Il ruolo del chirurgo endocrino

In alcune situazioni, diventa necessaria l’asportazione chirurgica di tutta o parte della tiroide. Michele Minuto – chirurgo endocrino che ha eseguito più di 3000 interventi su tiroide, paratiroide e surreni, sia con tecnica tradizionale sia mini-invasiva – spiega come si arriva a questa valutazione. «La decisione dipende da caso a caso e viene presa attraverso la collaborazione tra tutte le figure del team multidisciplinare. Questa collaborazione determina l’estensione dell’intervento chirurgico. Oggi trattiamo i carcinomi tiroidei con approcci sempre meno aggressivi, anche lasciando parte della tiroide in sede. Quando possibile, è preferibile sia dal punto di vista chirurgico sia per la ripresa del paziente. Inoltre, il paziente potrebbe non essere obbligato a sottoporsi alla terapia con la levotiroxina».

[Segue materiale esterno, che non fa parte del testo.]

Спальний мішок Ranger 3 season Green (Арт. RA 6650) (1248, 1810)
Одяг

La tiroidectomia richiede tecniche specifiche e si è dimostrato che i migliori risultati sono ottenuti quando gli interventi endocrinochirurgici sono eseguiti da specialisti adeguatamente formati ed esperti (chirurghi che eseguono almeno 100 procedure all’anno su tiroide e paratiroide). «Oggi sempre più frequentemente riusciamo ad adottare tecniche di chirurgia mini-invasiva. Anche in questo caso, i vantaggi sono evidenti sia dal punto di vista estetico, sia per quanto riguarda la ripresa post-operatoria, grazie a tagli molto più ridotti e meno dolorosi».